The aberrant activation of the phosphatidylinositol 3-kinase (PI3K) signaling pathway is an essential component of cellular processes that are critical for malignant tumor development, such as growth, proliferation and invasion (1,2). The small molecule inhibitors, including PI3K itself and associated pathway proteins, have been investigated as potential targets for new anticancer drugs (3). Puquitinib mesylate (XC-302) is a novel multiple-target agent that has been developed independently by Xinchang Pharmacy Corp. (Zhejiang Medicine Co., Ltd., Zhejiang, China). The ability to immediately suppress the activity of PI3K (subtype IA, IC50 against PI3K isoforms: p110α=766.6 nM, p110β=699.4 nM, p110δ=2.8 nM and p110γ=89.7 nM) in vitro has been reported in a preclinical study. It also can apparently inhibit the protein kinase B (AKT) phosphorylation mediated by epidermal growth factor receptor, the activity of receptor tyrosine kinase (kinase insert domain receptor and platelet-derived growth factor receptor β) and the formation of the vascular endothelial cells in the lumen. Preliminary studies have reported that XC-302 has clear antitumor efficacy in xenograft nude mice and in vitro, including cells of colon cancer, lung cancer and lymphoma (all with the IC50 in a range of 0.5–2.0 µM). In addition, XC-302 shows low toxicity in toxicological experiments. It is also rapid to absorb and has a high-level absolute bioavailability, which have been indicated by the preclinical pharmacokinetics tests. The phase I clinical trials also exhibit notable safety, tolerability and efficiency of XC-302 in advanced solid tumors and hematological malignancies (data are unpublished information from Xinchang Pharmacy Corp.).

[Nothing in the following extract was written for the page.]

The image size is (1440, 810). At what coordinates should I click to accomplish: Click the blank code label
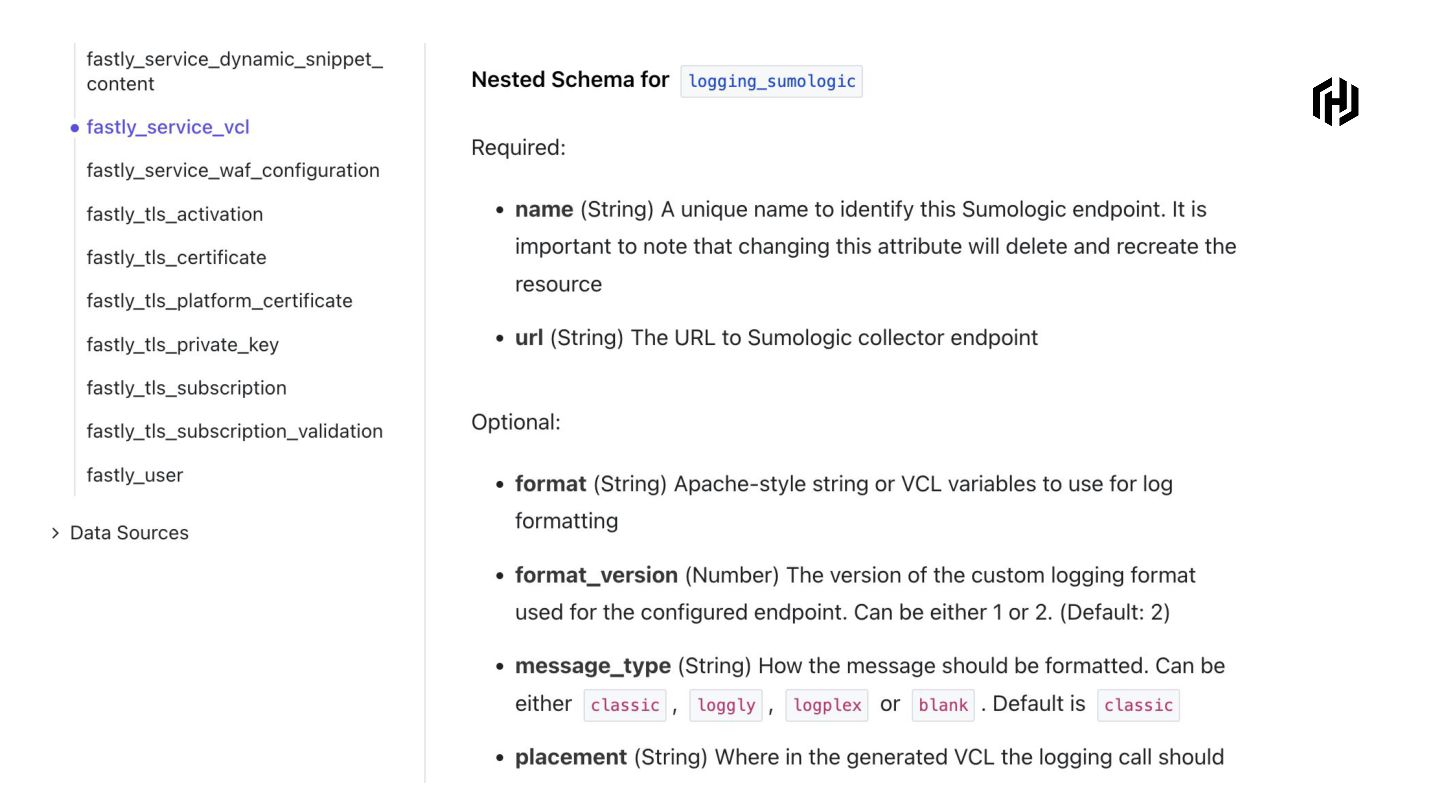[x=943, y=705]
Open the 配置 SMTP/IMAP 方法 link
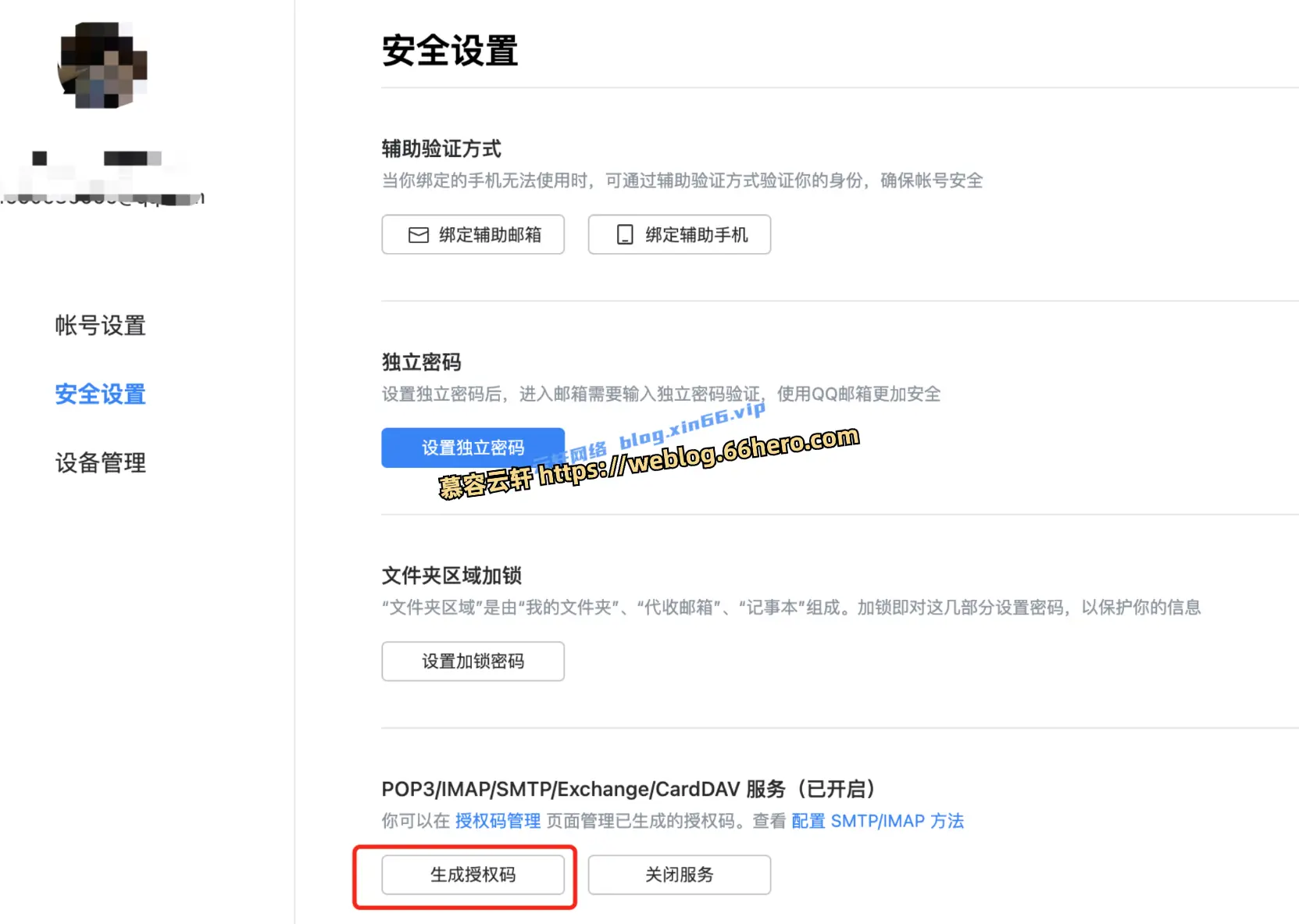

Epidemiology studies show that nasopharyngeal carcinoma (NPC) is a type of familiar head and neck cancer in Southern China and Southeast Asia (4). Currently, irradiation alone or chemotherapy combined with radiotherapy is the major treatment on the basis of the disease stage (5). Due to the marked breakthroughs in diagnosis and treatment (such as intensity-modulated radiation therapy), the majority of early-stage patients could be cured (6). Even in patients with locally advanced stage disease, the 5-year local control rate is more than 90% (7). However, there remain a portion of locally advanced and numerous metastasis NPC patients who fail to achieve long-term disease control and succumb from the disease when it begins to progress out of control. One of the reasons for the poor prognosis may be treatment resistant (8). Therefore, evolving novel antitumor drugs research and development is a notable prospect for oncotherapy. Preclinical studies demonstrated that the PI3K/mechanistic target of rapamycin (mTOR) signaling pathway is commonly activated in numerous cancers and inhibition of this pathway could increase radiosensitivity, including NPC (9,10), suggesting that the PI3K/mTOR pathway may be a promising target in NPC (11). A previous study has shown that BEZ235, a dual PI3K/mTOR inhibitor, has a therapeutic potential and can reverse resistance to cisplatin in NPC (10). Another study reported that GSK2126458 and PKI-587, which are also dual PI3K/mTOR inhibitors, suppress tumor progression and increase radiosensitivity in NPC (9).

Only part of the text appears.